# WHAT IS BEING ASKED
Print exactly the lines below between the line holding "You are a computer-use" and the line holding "Instruction: Open the", inclusive, and nothing more.

# DATA FOR ANALYSIS
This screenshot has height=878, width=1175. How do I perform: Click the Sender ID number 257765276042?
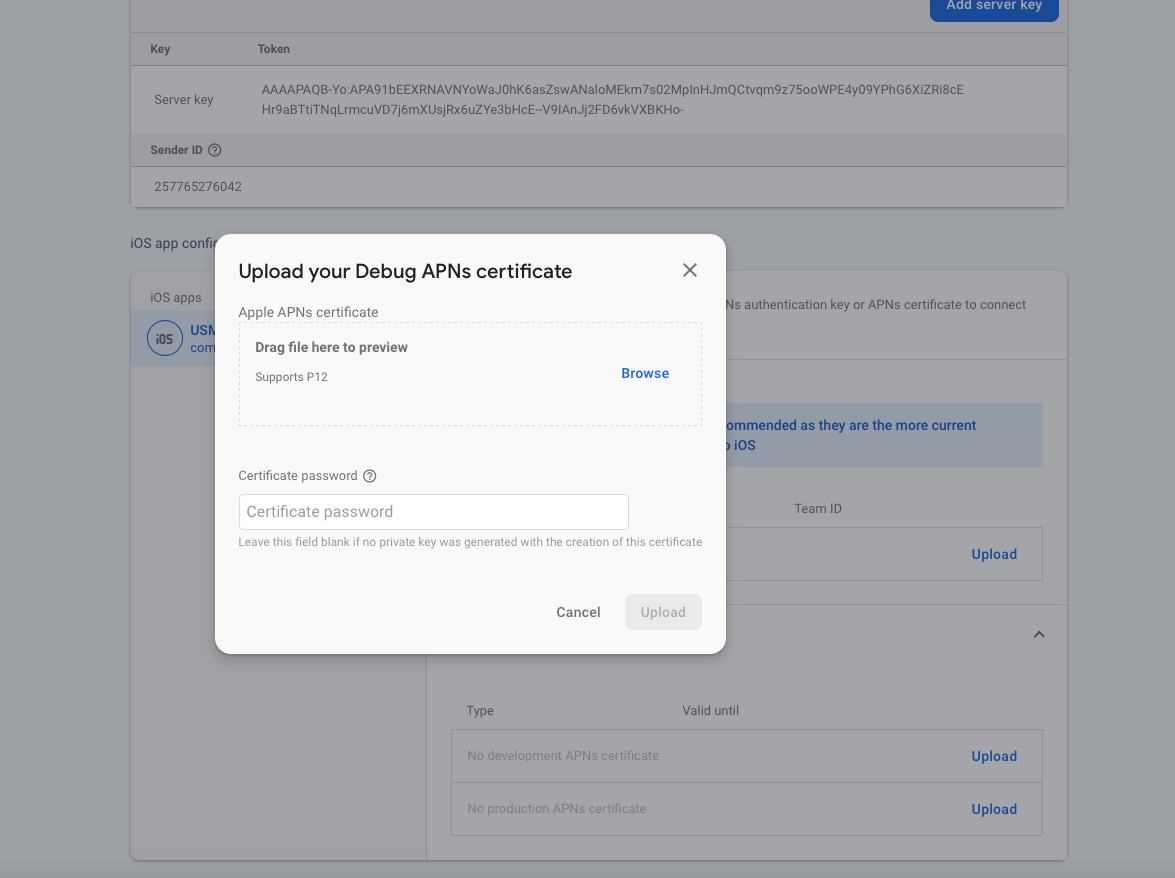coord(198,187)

==

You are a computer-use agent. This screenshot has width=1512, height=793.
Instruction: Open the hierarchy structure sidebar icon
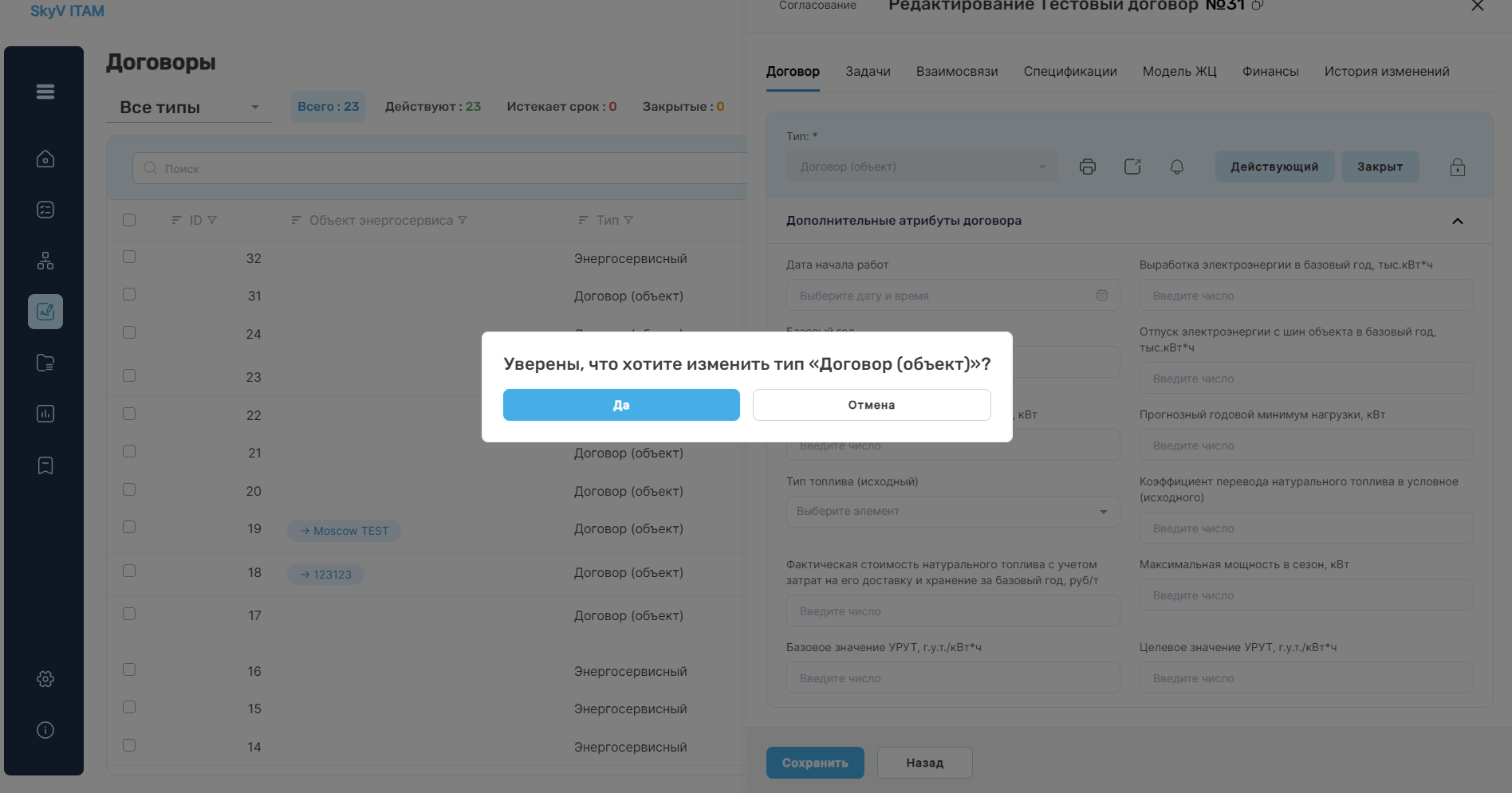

==

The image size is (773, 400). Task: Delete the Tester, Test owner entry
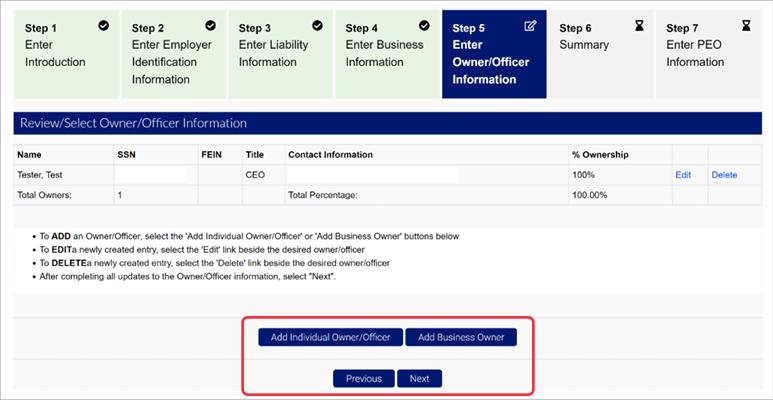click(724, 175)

# FINISHED TASK
You are a computer-use agent. This screenshot has width=1512, height=793.
Instruction: Open the hierarchy structure sidebar icon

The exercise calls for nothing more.